Is the Kubernetes / CNCF ecosystem too big, complex, and fragmented?

Brian Grant
2 min readApr 12, 2024

For the 10th anniversary of Kubernetes, I was asked by a Kubernetes Steering Committee member what I thought the project’s most significant achievements were. My view is that it’s the scope of impact.

O’Reilly Most Impact Award

(Newbie question: Is there no way to make that image appear smaller?)

Kubernetes is pervasive. It runs on public clouds, private clouds, on the edge, on vehicles, and in places and for use cases we didn’t envision.

That breadth helped Kubernetes develop a large ecosystem, which was an explicit goal of ours. If you need a tool, extension, or off-the-shelf component, you can probably find one compatible with Kubernetes rather than having to build it yourself.

Within that ecosystem, Kubernetes has enabled and/or accelerated other innovations, such as service meshes, GitOps, and platform engineering.

However, with that magnitude of development comes fragmentation and a paradox of choice. The CNCF landscape has been described as a complex “hellscape”. Is the Kubernetes / CNCF ecosystem too much of a good thing?

Full disclosure: I was an inaugural member of the CNCF Technical Oversight Committee, and helped build the initial project portfolio and operating principles. I was supportive of the Sandbox because I wanted new projects to be able to be collaborated on under the CNCF, rather than in another foundation, as was the case in the Javascript ecosystem before the Node.js foundation merged with the JS foundation.

With that out of the way, let’s look back at the early days of the container ecosystem.
+===+
**Task statement**:
Reproduce everything in the post on the Kubernetes ecosystem from "O’Reilly Most Impact" down to "build it yourself.".

**Collected data**:
+===+
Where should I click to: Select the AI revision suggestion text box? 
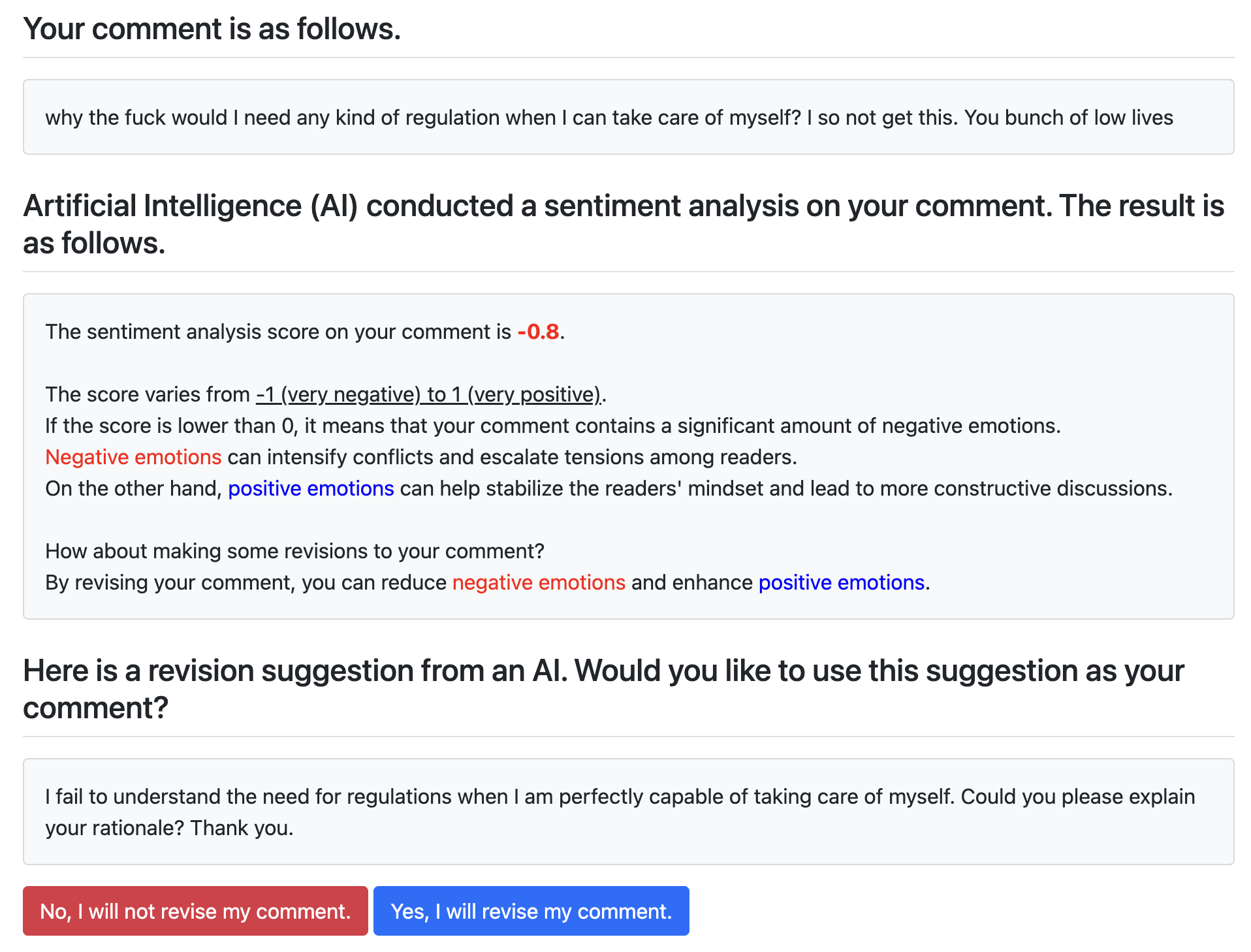point(628,812)
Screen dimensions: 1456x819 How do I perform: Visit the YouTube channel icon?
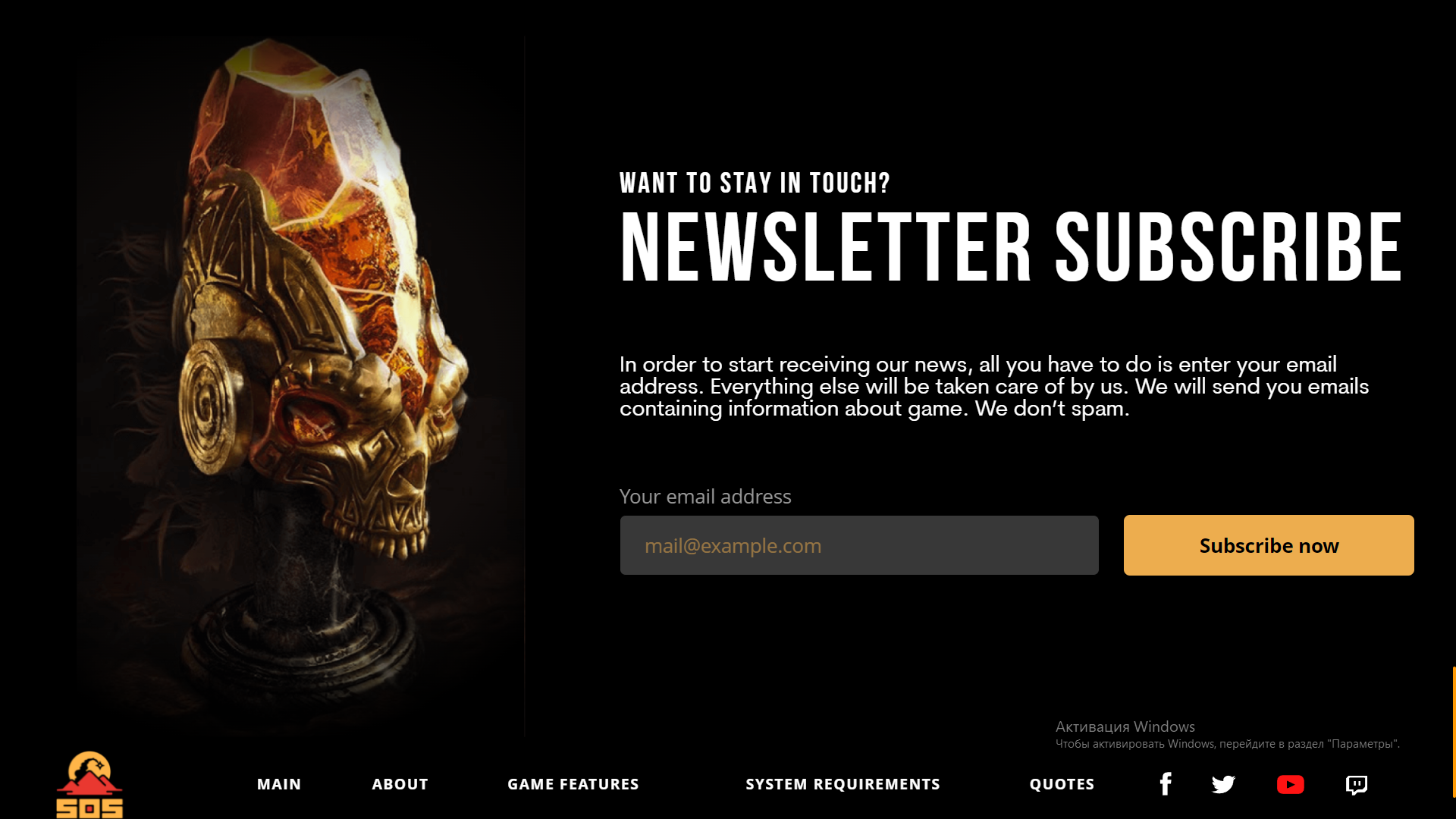click(1290, 784)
+===+
**Output of the task**:
O’Reilly Most Impact Award

(Newbie question: Is there no way to make that image appear smaller?)

Kubernetes is pervasive. It runs on public clouds, private clouds, on the edge, on vehicles, and in places and for use cases we didn’t envision.

That breadth helped Kubernetes develop a large ecosystem, which was an explicit goal of ours. If you need a tool, extension, or off-the-shelf component, you can probably find one compatible with Kubernetes rather than having to build it yourself.